Augsburger Allgemeine (Land Nord)
Es wispert der Wind
Eine Serenade der Philharmoniker
Open Air muss nicht nur eine Auftrittsalternative als Notnagel in Corona-Zeiten sein. Es gibt Kompositionen, die für das – durchwegs abendliche – Freilichtvergnügen geschaffen sind, und auch solche, die sich gut dafür einen. Die Augsburger Philharmoniker unter Generalmusikdirektor Domonkos Héja, der die luftig auf der Wiese gestaffelten rund hundert Zuhörer spürbar bewegt begrüßte, boten ein stilistisch farbenfrohes Programm von der Klassik bis zur Romantik. Wenn dann noch der Wind zwischen den Zeilen der Partituren wispert, ist das Erlebnis speziell.

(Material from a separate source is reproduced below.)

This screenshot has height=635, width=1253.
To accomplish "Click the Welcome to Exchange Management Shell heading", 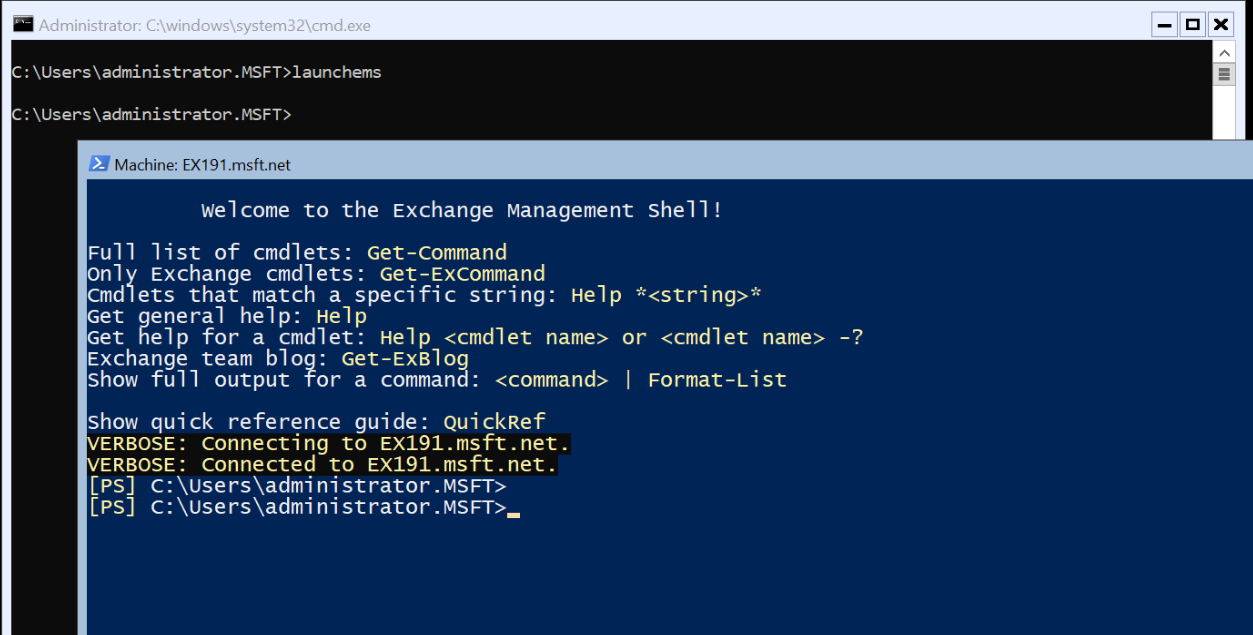I will [x=461, y=209].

Dies stellte sich mit dem ersten Klangbonbon ein. Die Ouvertüre zu „L’arbore di Diana“des Spaniers Vicente Martín y Soler fand sich mit den Bedingungen außerhalb eines Theaters überzeugend zurecht. Héja und sein in den Streichern eher filigran besetztes Orchester ließen die quirlenden Temperamentsausbrüche dieses Dramma giocoso des Wiener Mozart-Zeitgenossen aufblitzen – ein Sommernachtstraum huschte heiter faunisch vorüber.

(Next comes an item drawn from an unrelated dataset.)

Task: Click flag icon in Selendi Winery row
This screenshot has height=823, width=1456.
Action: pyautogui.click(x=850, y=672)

Anschließend konnte man Mozarts Genie bestaunen, Vergnügen von Freiluftmusik mit höchster Kunstfertigkeit zu verbinden. Seine Serenade Es-Dur KV 375 in der Fassung mit acht Bläsern (je zwei Oboen, Klarinetten, Fagotte, Hörner) lebt von ebenso subtiler wie klar kernig modellierter Formensprache. Die eröffnenden goldenen Fanfarenrufe des 1. Satzes, die graziös variierende Heiterkeit und duftige Motorik der beiden Menuette, das atmende Adagio und ein pulsierendes finales Rondo wurden von den Musikern, ohne Dirigent, mit brillanten Phrasierungen und Virtuosität realisiert.
Andere Klangbilder und Harmonien waren in Brahms’ 2. Serenade A-Dur zu hören. Die Bläsergruppe erinnerte mit seinen tänzerisch-liedhaften Anmutungen an Mozarts Serenaden-Kunst. Doch die ungewöhnliche Streicherbeteiligung mit den tiefen Instrumenten ohne Violinen (je vier Bratschen und Celli, zwei Kontrabässe) erzeugte ganz eigene Färbungen mit Brahms’schen Helldunkel-Wolkenbildern, den motorisch-rhythmischen Raffinements. Die Klangaussteuerung der Lautsprecher war nicht immer überzeugend, doch Héja und die Musiker präsentierten das Werk mit bewegenden Momenten.